A trove of long-hidden FBI files shed light on how slain Gambino boss Frank “Franky Boy” Cali ascended from a family soldier in the 1990s to head of the powerful crime syndicate until his shocking killing in 2019.
The heavily redacted files, obtained by The Post through a Freedom of Information Act request, offer to date perhaps the most revealing look into Cali’s rise to power — as the mafia kingpin was known as a “ghost” who kept an extremely low profile to avoid federal prosecution.
Cali — who was gunned down outside his Staten Island mansion at 53 — was arrested just once in a 2008 extortion conspiracy, despite years of being eyed by the FBI and surveilled by agents in Brooklyn, a testament to his ability to stay off the radar.
After he was shot dead by an apparent QAnon devotee in the Todt Hill neighborhood, one law enforcement official told the New York Times that Cali was the polar opposite of flashy Gambino boss, John “Dapper Don” Gotti.

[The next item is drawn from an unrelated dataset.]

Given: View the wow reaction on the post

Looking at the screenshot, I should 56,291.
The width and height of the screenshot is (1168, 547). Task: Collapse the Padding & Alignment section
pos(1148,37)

“He’s basically a ghost,” the official said.
But according to the FBI files, Cali fell on the bureau’s radar in the spring of 1996, when he was about 30 years old, for helping to skipper a phone card fraud scheme for the Gambinos from a Park Avenue office building.
By November of that year, FBI agents in New York believed several Gambinos were involved in the “production and distribution of telephone travel cards” — and that they committed a number of federal crimes as part of the scheme, including money laundering, income tax violation, mail fraud and wire fraud.
“It goes without saying that the telephone card industry is one of the most important sources of illegal income for the Gambino LCN Family,” one FBI official wrote.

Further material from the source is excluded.